One of the many features citation managers try to include is ways for annotating PDFs. Some even have companion apps on iOS that can sync PDFs back and forth. However, none of them are both great for annotating PDFs and organizing PDF libraries.

I skim most of my PDFs on my Mac. Usually in Preview, simply because it is fast and I like the integration with the Pop Clip PDF highlighting extension. If for some reason Preview does not do the trick, I open the files in Skim. For those who do not know Skim, it is basically to PDFs, what VLC is to video files.

However, my preferred way of reading PDFs, is using the iPad.
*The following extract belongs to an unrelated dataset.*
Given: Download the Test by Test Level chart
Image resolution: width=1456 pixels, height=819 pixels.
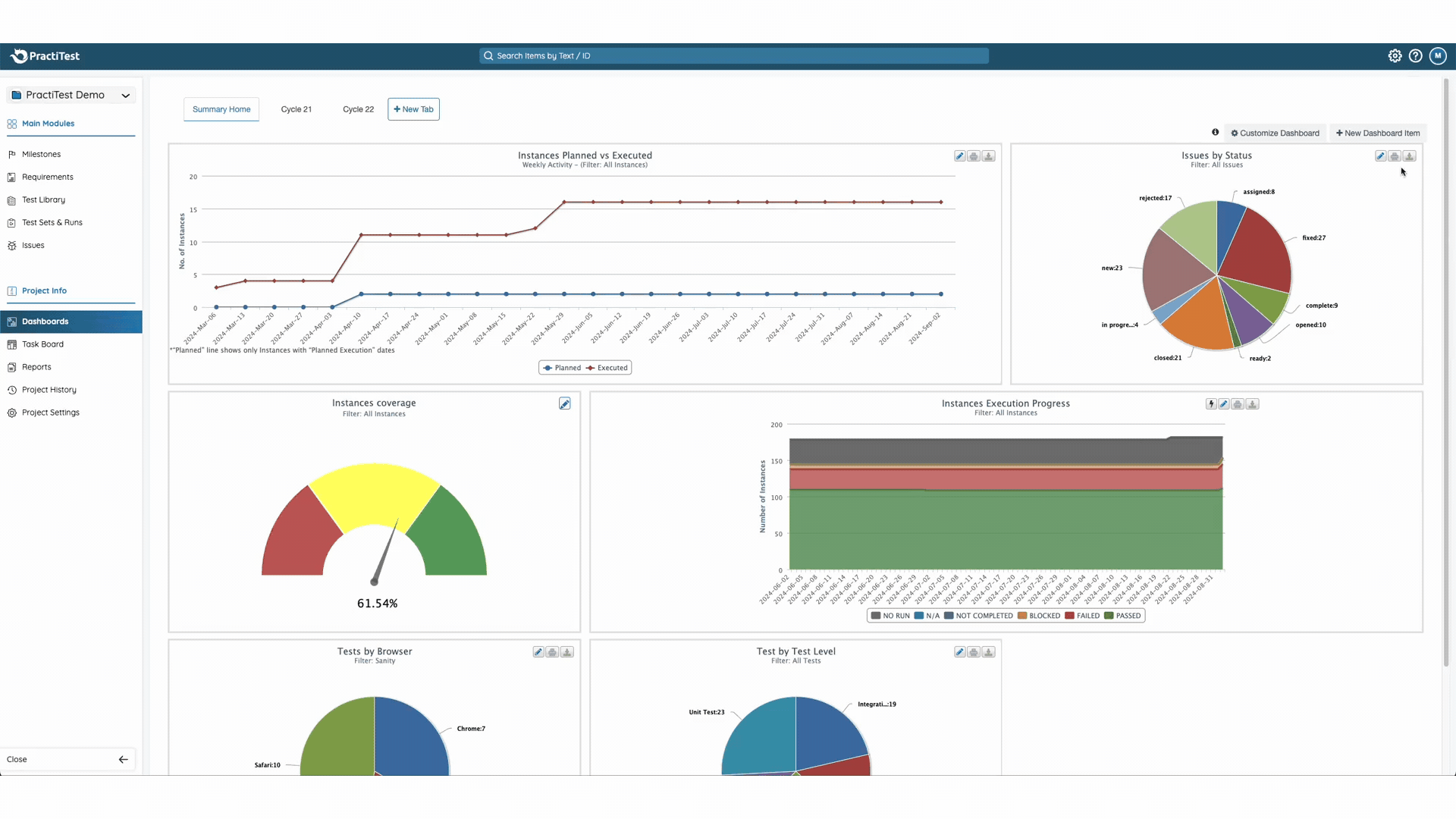Looking at the screenshot, I should click(x=988, y=652).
So when I know I want to sit down and read an article, I take out my iPad and open Remarks.1 There are three reasons why I like this app:

  • It is a single click to go into highlighting mode and I can stay in highlighting mode while scrolling the PDF (I do not accidentally highlight when I am moving down the page)
  • It does not save the annotations to some properitary extended attribute (so I do not need to export to open it in Preview on my Mac)
  • It syncs via Dropbox (I keep my Papers library in Dropbox)

There are apps that have more features and more elegant designs than Remarks, but I have yet to come across one that does these three things better.
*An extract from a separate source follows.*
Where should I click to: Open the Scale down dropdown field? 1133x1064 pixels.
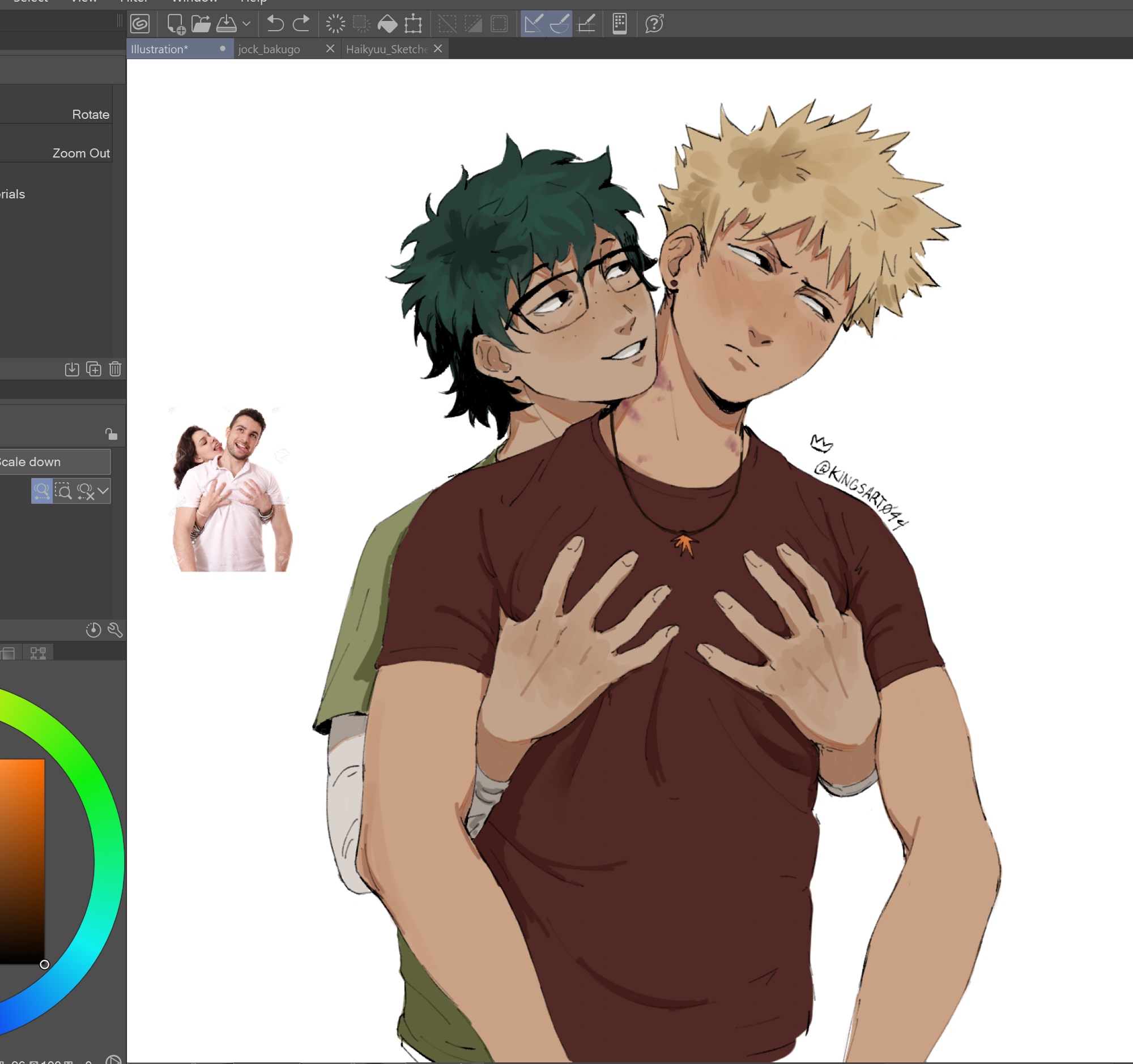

Highlighting is one of those activities where a finger is not ideal. I prefer to have the hight of the text smaller than my finger tip making it difficult to select the right line of text using my finger. I therefore prefer to use a stylus for highlighting. I have a Just Mobile AluPen for this sole purpose and it does the job pretty well.

The Problem

When I am done reading on my iPad I am left with a carefully annotated PDF that is synced back to my Mac via Dropbox. The PDF then typically contains a lot of essential information for my research (highlighted text and notes) and also a lot of inessential information (the rest of the PDF). This is a problem. I do not want to read through the PDF every time to get the essential information, I want to extract it and save it for future reference.
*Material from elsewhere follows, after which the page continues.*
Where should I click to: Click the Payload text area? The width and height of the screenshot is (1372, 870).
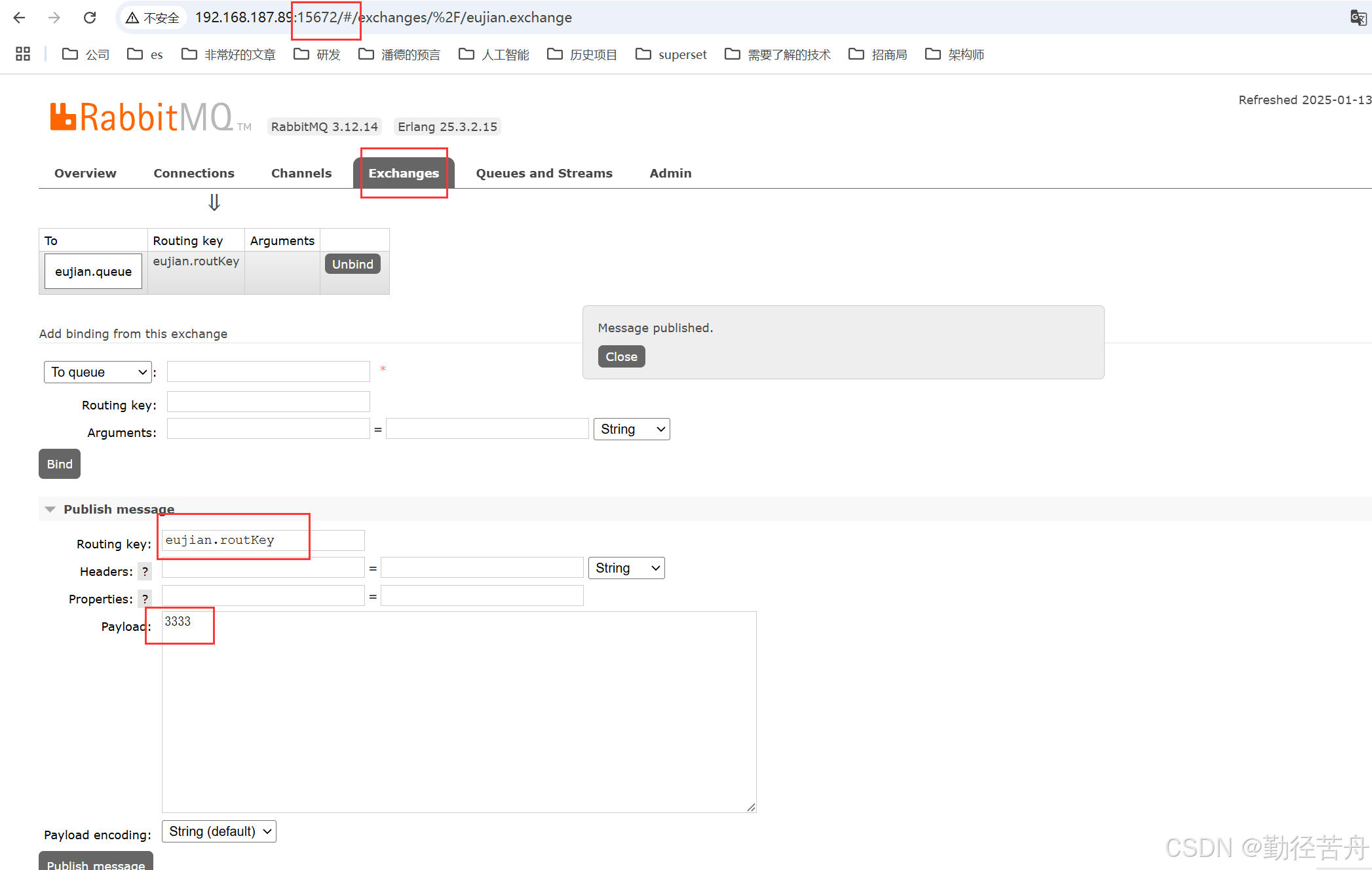tap(459, 711)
People use Skim or iPad apps for extracting their notes, some even have their own scripts for this sole purpose. However, I did not like these solutions:

  • They require editing after extraction
  • They export to plain text
  • They sort the annotations by time (the order in which you made the annotations)
  • They do not handle image selections
  • They do not contain metadata about the PDF it was extracted from

This is why I developed Highlights:

  • The annotations are sorted by their placement on the page, so you can make them in the order you want
  • It translates PDF annotations to Markdown for minimal syntactic sugar
  • PDF square selections are extracted as images (PNGs)
  • It looks up metadata using DOI-links and uses as a header

Future Reference

The great thing about extracting PDF annotations is that you get a searchable library of the parts you find important along with your own notes. There is no lock-in, you can use any application to index your library: Spotlight, Devonthink or even a wiki solution like Gollum.

I have found a personal wiki solution like Gollum to be a game changer for linking my references in intersting ways.


  1. Remarks is no longer available in the App store, but PDF Expert from the same developer is a more advanced version of the same app.